Safety Detectives: What motivated you to start empow?
Avi Chesla: The main idea behind empow started almost seven years ago when I was at another company called Radware, where I was CTO. We were dealing a lot with the cybersecurity space, developing different types of solutions on the network and the endpoint level. We experienced some significant change in the market when we saw that more and more cybersecurity companies were bringing into the market new security tools to protect and prevent various attacks. The frequency of attacks and the volume of data was increasing all the time. The complaints that we heard from the Chief Security Officers of the organization and the security operations center teams is that the main challenge is not the lack of tools or lack of security technologies. That issue is how to get much more value from these tools.
Most, if not all, of these security solutions and technologies are typically integrated as silos in the organization. There is no real relationship between the different solutions and products. And that makes it very hard for them to conduct a security operation that can effectively detect and prioritize the threats because they were overwhelmed by the number of security events and alerts that they need to handle.
That was the reason that we decided to create the company and our inspiration was to solve this issue. We wanted to get more value from all the security tools and data sources that they were investing in by creating an abstract security layer and language that knows how to classify all the data that is coming from these silos. This will help transform them into one security language, which will allow them to prioritize the real threats and detect threats that can be missed by the point solutions much more efficiently. When you have different data sources and advanced attacks, each one of these solutions provides clues about only part of the story of the attack but not the end-to-end attack story. They need to have a way to quickly classify all these data sources and identify common malicious intent which needs to be prioritized, and not based on these individual events, but based on all these events together.
We created empow in order to help these organizations turn what they have into what they need. They already have all the security tools and technologies; they made the investment, now, they need a layer that sits on top of all these tools and the data and identifies if there are attack stories based on all these clues that these solutions provide.
In the last five, six years, we have seen a trend in the cybersecurity market that focuses on a solution that addresses exactly these challenges that come in the form of next-generation security information event management and next-generation SIEM.
Recently, at least in the last year, the market talked about XDR which is the extended detection and response platform that is trying to solve the same issue. We have solutions that allow us to solve this fundamental problem of too many tools, too much data, they need to manage it effectively in order to derive value.
SD: Can you give me a quick overview of the process of how you stop cyberattacks?

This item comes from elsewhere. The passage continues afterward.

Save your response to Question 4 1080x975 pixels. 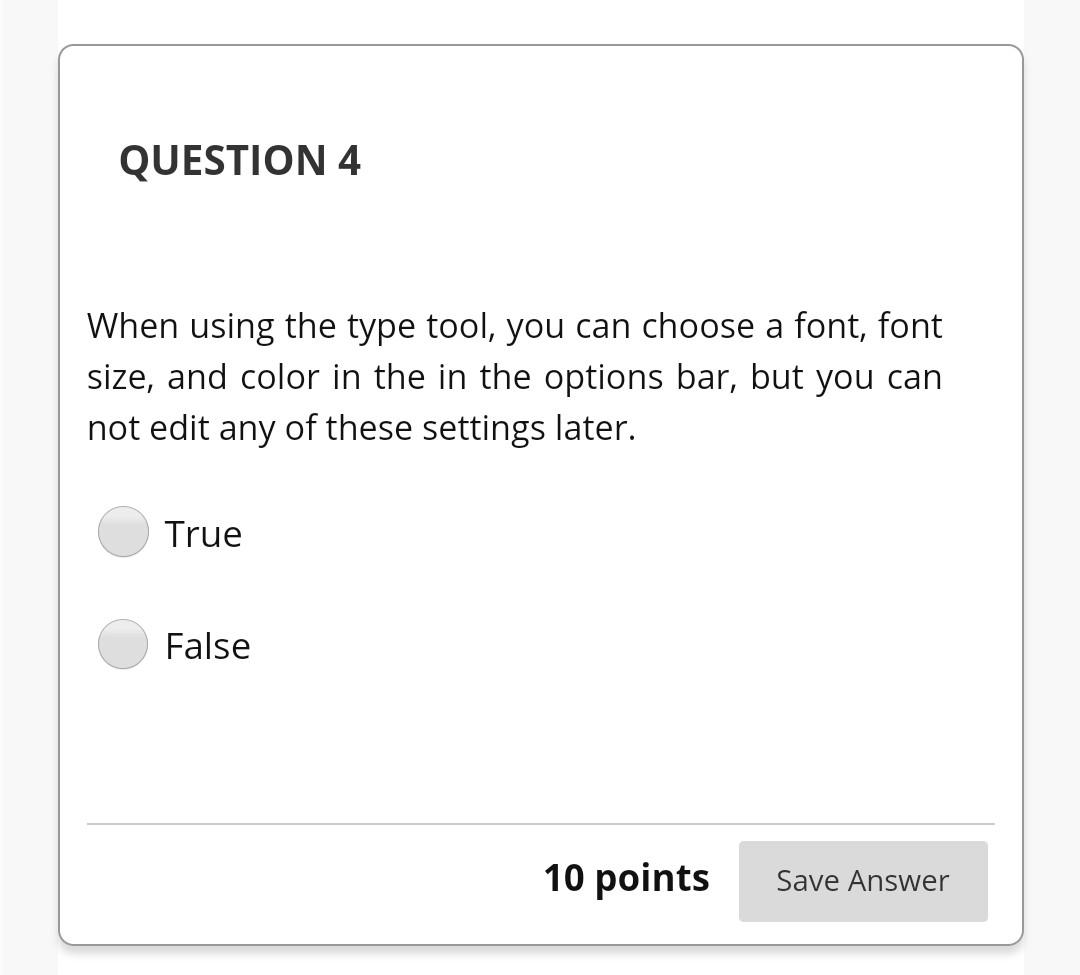pos(862,881)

AC: We understood that in order to create this abstract intelligent layer on top of all these tools, we would first of all need to have an infrastructure or technology that can collect all types of feeds and logs from the protected network. And when referring to the types of data that need to be collected, this is also something that we are seeing more and more in the market. Customers expect to collect everything, not only security alerts coming from security tools but also activity logs that represent user activities, user account activities in the organization as well as network traffic activities. Because you cannot rely only on the security tools to detect anomalies and the facts. Some of them are unknown or some of them are not covered by the security tools that the organization has.

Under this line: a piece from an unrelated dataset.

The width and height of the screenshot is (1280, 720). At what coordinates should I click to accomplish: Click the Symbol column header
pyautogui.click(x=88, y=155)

This is the first stage in the process: We created a log digestion layer that collects all types of data—including alerts, user activity logs, network traffic logs, activity logs—threat intelligence which is a very important part of the data that is needed in order to understand if there are threats or not, if they are real or not, and provides context to the threat.
After collecting all the data, the second stage in the process is data classification. Most of these data sources and products provide a different nature of data representation—different languages that need to be classified into one common terminology. In that second stage of the process, we scan all the data that we collect in real-time and automatically classify these pieces of data into what we call attack behaviors or potential attack behaviors categories. The classification process is done by three main algorithms. One is based on AI natural language processing algorithms that know how to read the natural data that exists in logs and in threat information and threat intelligence information and automatically categorize the data into one or more potential attack behaviors.
We use NLP in order to classify security alert and threat intelligent information related to this. The other two algorithms are behavioral-based analysis technologies that know how to collect user activity inside the organization, create baselines of the normal traffic patterns and know how to flag or identify anomalies that might represent potential attack behavior as well. We classify these types of logs using behavioral technology into potential attack behaviors, and we do something very similar to network traffic activities as well. We collect the network traffic logs and we establish the baseline of a normal pattern of behavior within the organization and this technology knows how to identify if there is a deviation from the normal patterns that might represent malicious activities.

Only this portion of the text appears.